U.S. District Judge Esther Salas U.S. District Judge Esther Salas/photo by Carmen Natale

A federal judge has granted class certification in an action against a debt collection company over its business practices, and denied the company’s request to arbitrate the issue because that request came two years into the litigation.

U.S. District Judge Esther Salas, sitting in Newark, granted class status to what her ruling said currently amounts to 1,876 members in New Jersey alone, and said the defendant, GC Services Limited Partnership, has not demonstrated that arbitration was the preferred forum for settling the disputes.

The lead plaintiff, Rukhsana Kausar, is a New Jersey resident.
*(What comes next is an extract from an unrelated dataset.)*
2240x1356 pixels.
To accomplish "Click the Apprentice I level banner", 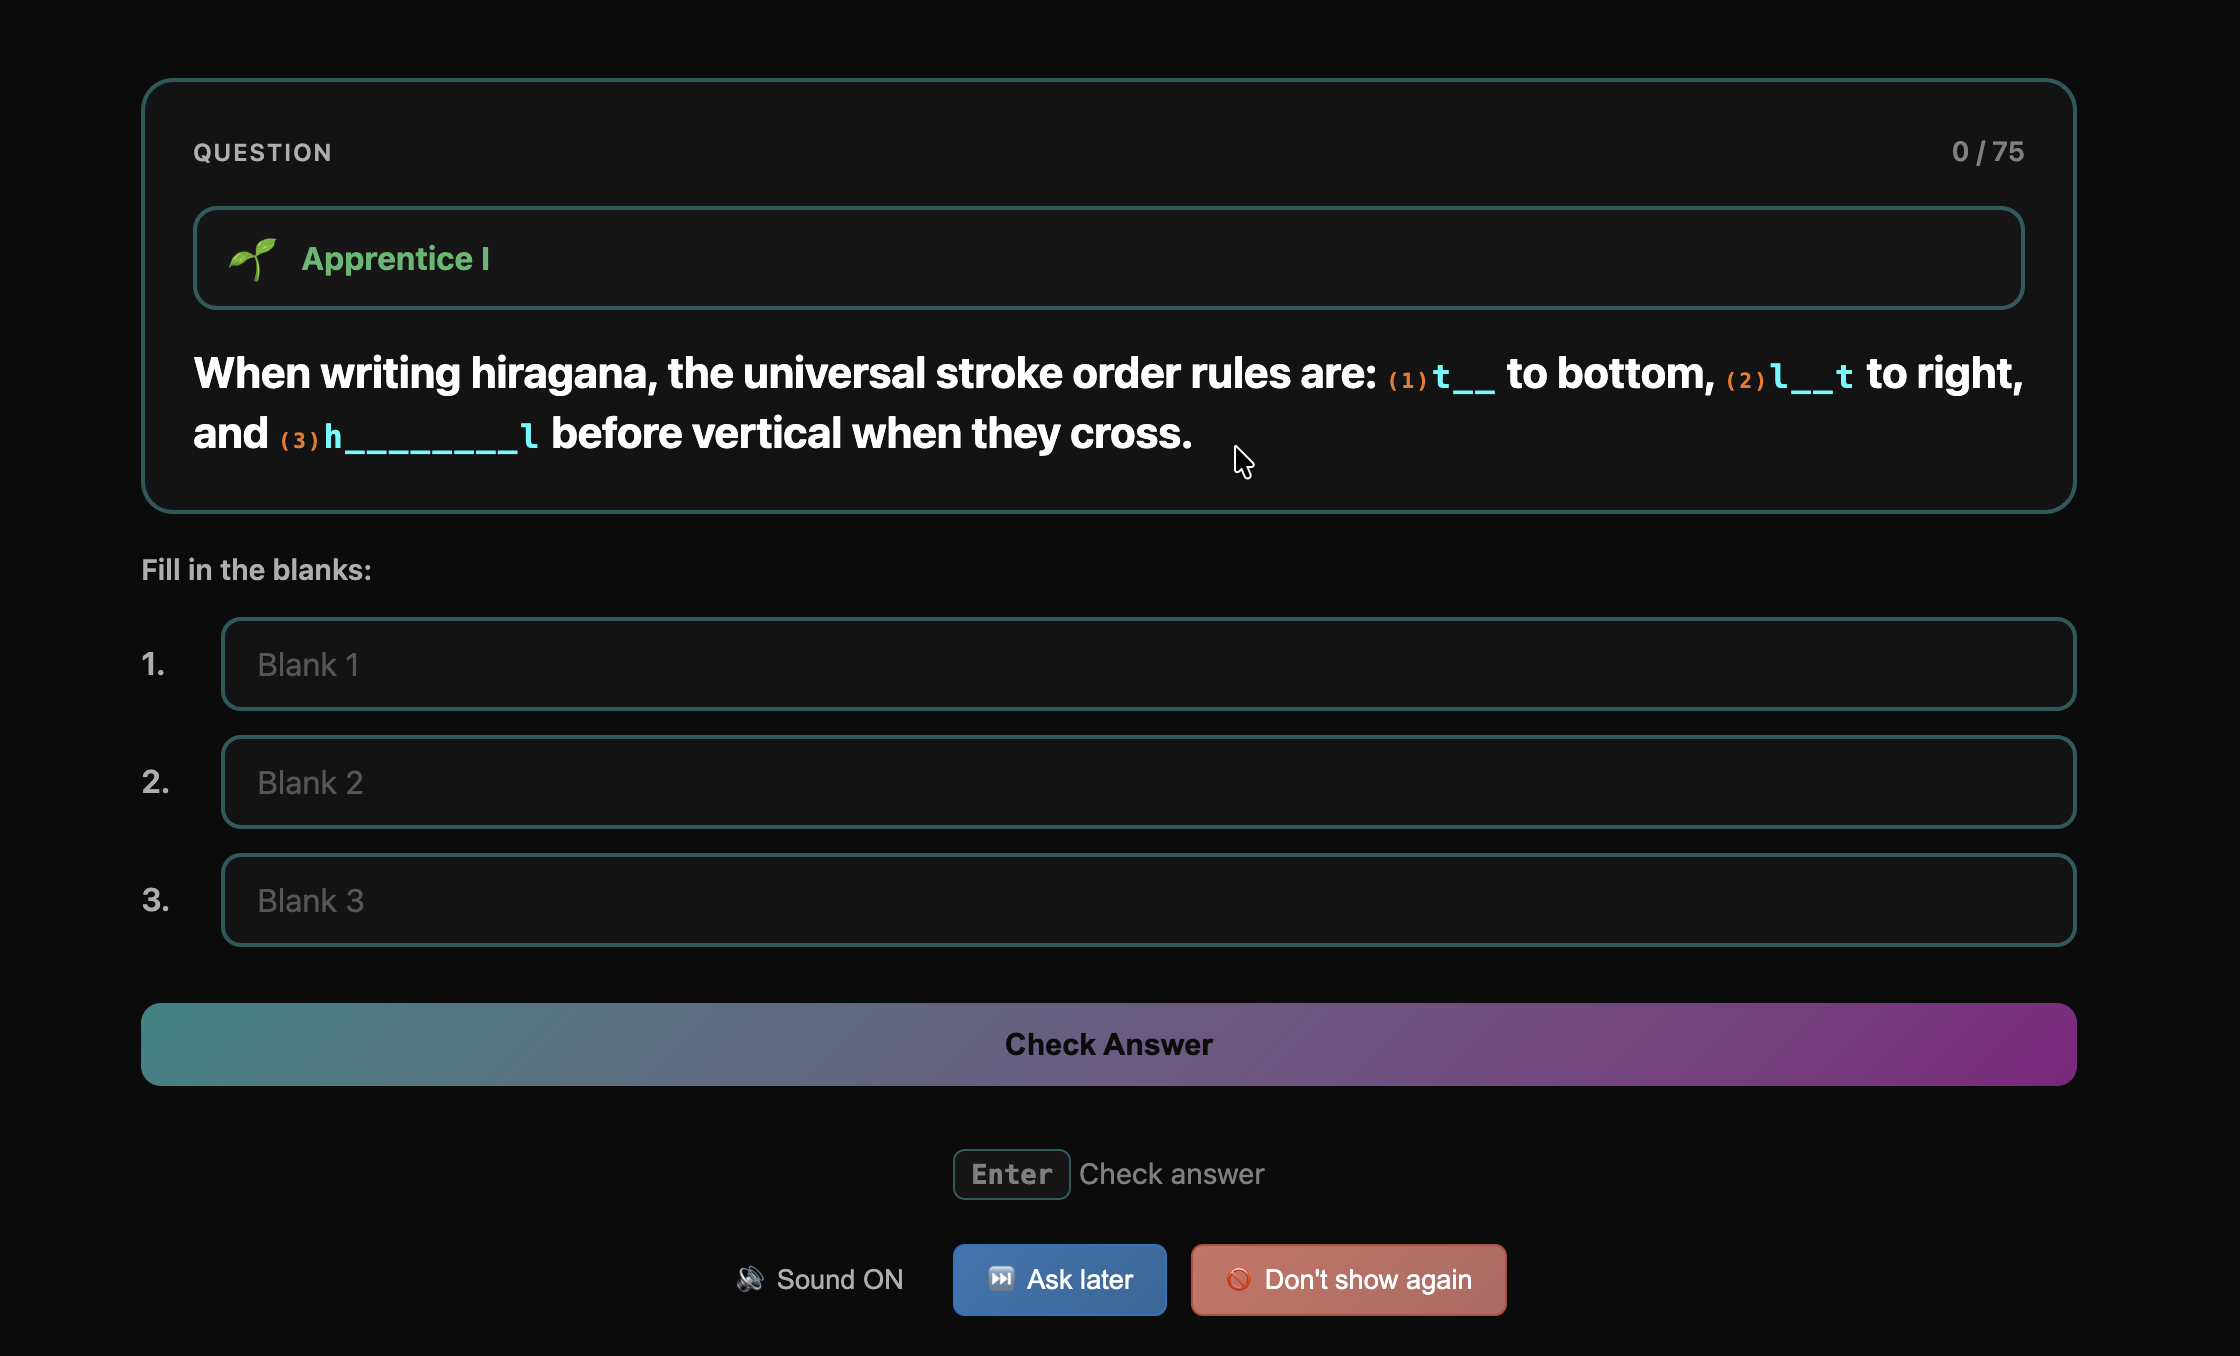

GC Services is based in Houston.

The dispute began in February 2015, when Kausar bought something from Brooks Brothers using a store card issued by Synchrony Bank, according to the decision, which does not specify what she purchased, nor the amount she paid.
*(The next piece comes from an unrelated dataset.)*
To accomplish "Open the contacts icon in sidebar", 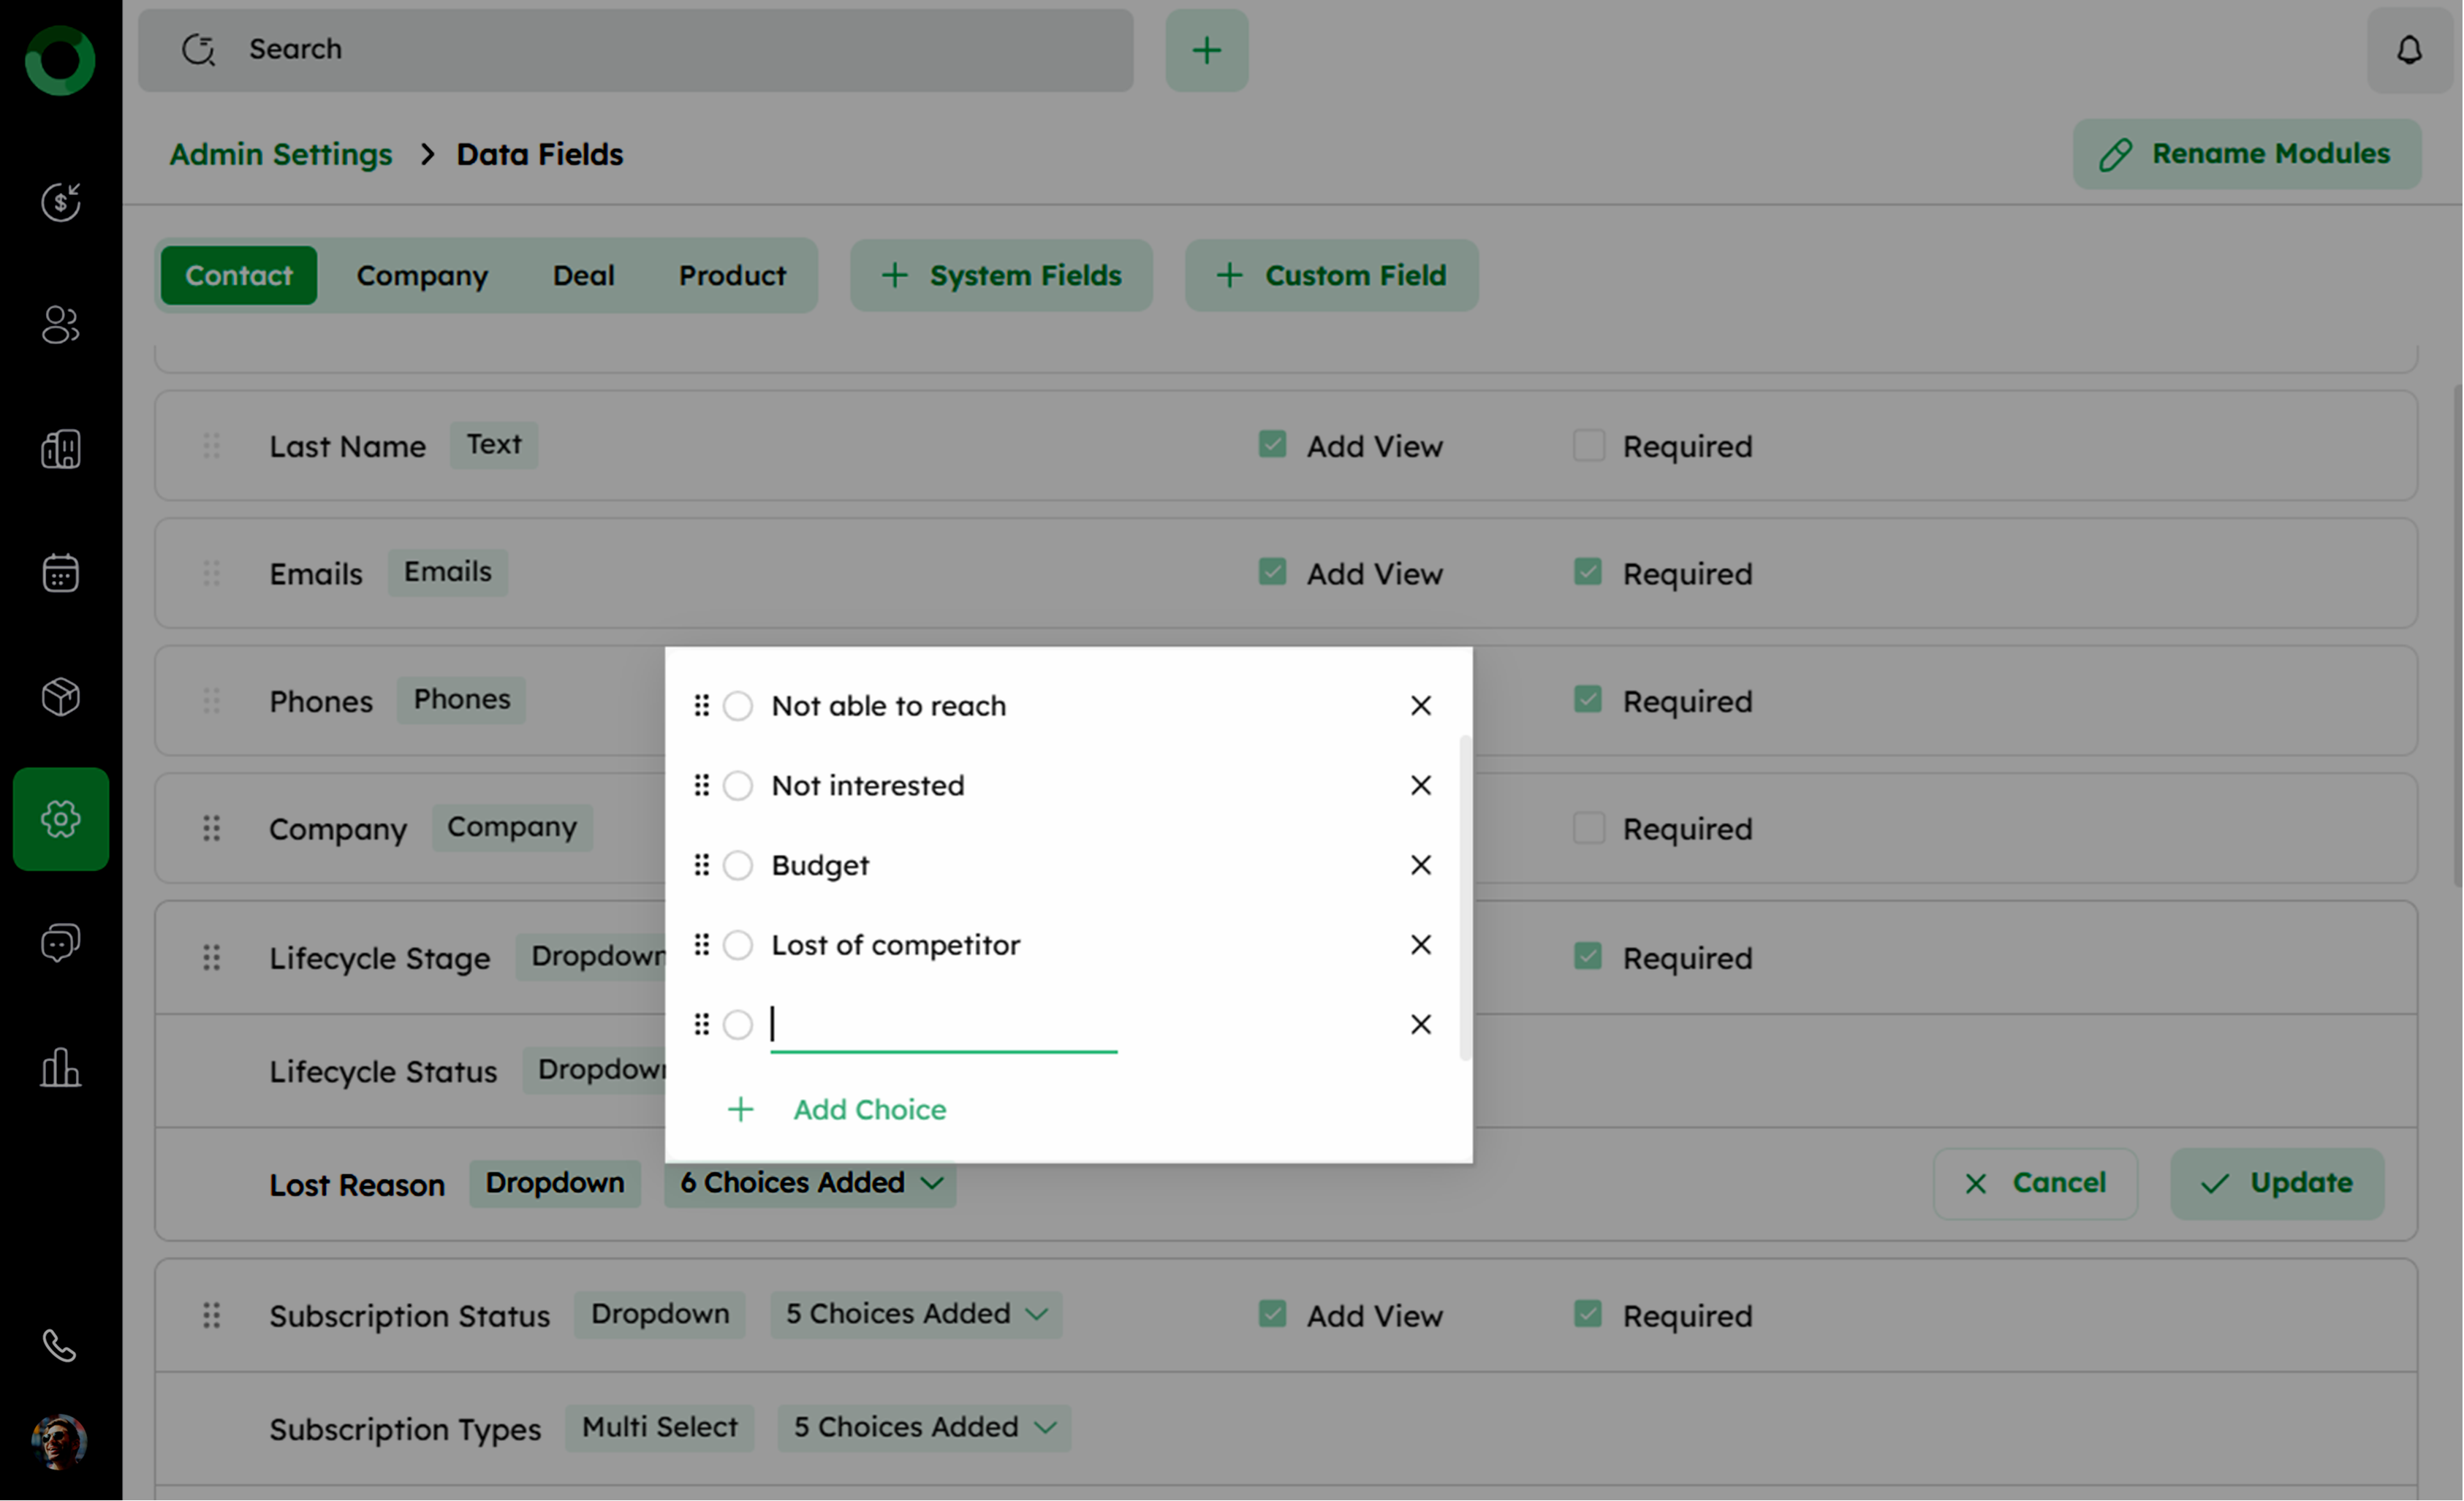I will pyautogui.click(x=60, y=324).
Synchrony Bank then assigned the matter for collection to GC Services, which in turn sent a letter to Kausar saying it was attempting to collect a debt.

Kausar in her suit alleged that GC Services violated the federal Fair Debt Collection Practices Act by failing to verify the debt, and that Kausar was not provided information about the identity of the creditor.
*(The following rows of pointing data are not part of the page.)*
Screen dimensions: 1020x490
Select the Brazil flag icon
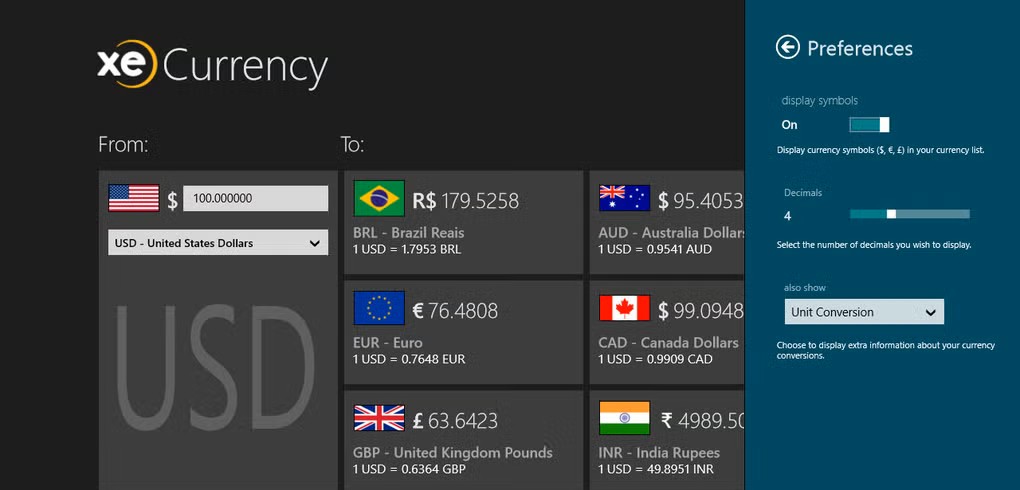point(378,198)
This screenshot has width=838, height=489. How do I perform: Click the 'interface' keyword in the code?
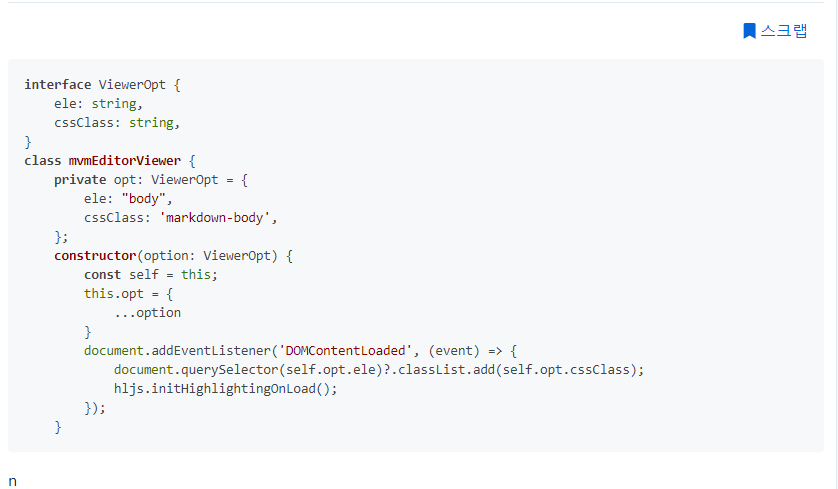pyautogui.click(x=57, y=85)
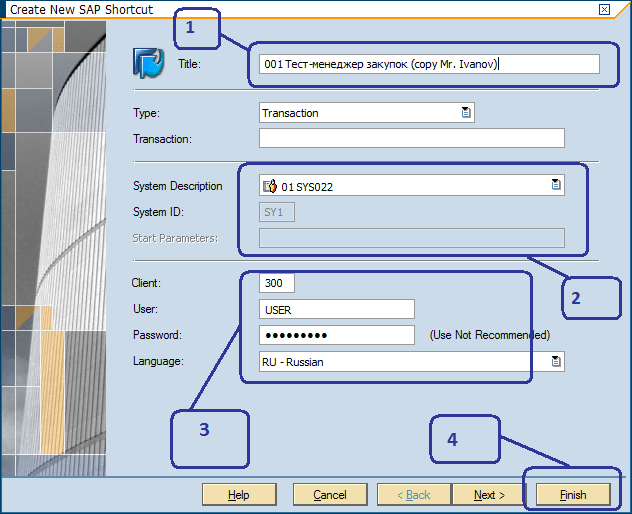Click the Finish button
This screenshot has height=514, width=632.
(573, 495)
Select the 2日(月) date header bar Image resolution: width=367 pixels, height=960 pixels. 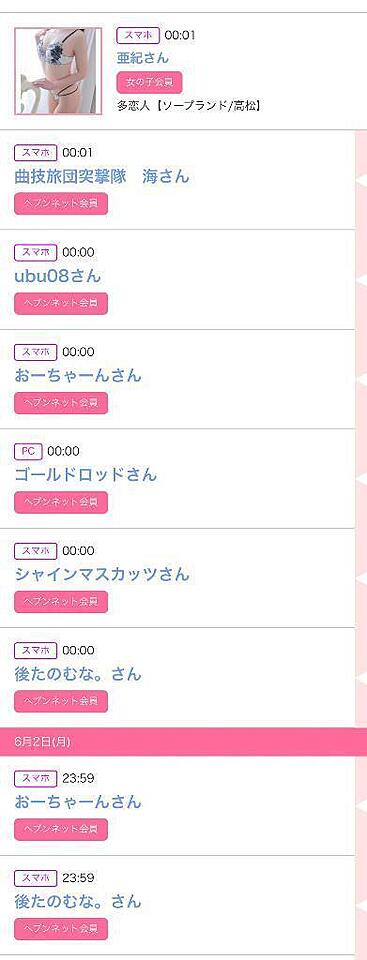click(x=183, y=741)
Discovery in the lawsuit, which had not yet been designated as a class action, proceeded.

GC Services then moved to have the case settled through arbitration.

Salas noted that while Kausar filed her complaint in August 2015, GC Services waited more than two years to file a motion demanding arbitration. GC Services had argued that the bank, in its contract with it cardholders, provided that all disputes were to be settled through arbitration.

While acknowledging that arbitration is the preferred method for settling disputes as a matter of policy, Salas said GC Services effectively waived its right to arbitration by waiting so long.

“A court may refuse to enforce an arbitration agreement when the party seeking arbitration waives its right to arbitration,” Salas said.

“GC’s 24-month delay is even longer than the delays in cases where the [U.S. Court of Appeals for the Third Circuit] found waiver,” Salas said.

If GC Services had told the court earlier that there was an arbitration clause in the Brooks Brothers credit card agreement, Salas said, she could have stayed the proceedings early in the discovery stage, and Kausar wouldn’t have suffered prejudice.

“Instead, GC chose silence,” Salas said.

GC Services also challenged the motion for class certification, but to no avail.

Salas found that the potential class members all lived in New Jersey and received collection letters from GC Services within a certain time period.

“The court agrees that ‘a class action is superior to other available methods for fairly and efficiently adjudicating this controversy,” Salas said.

Neither the plaintiffs’ attorney, Ryan Gentile of the law office of Gus Farinella in Florham Park, New York, nor GC Services’ lawyer, Jeffrey Spiegel of the New York office of Lewis Brisbois Bisgaard & Smith, could be reached for comment.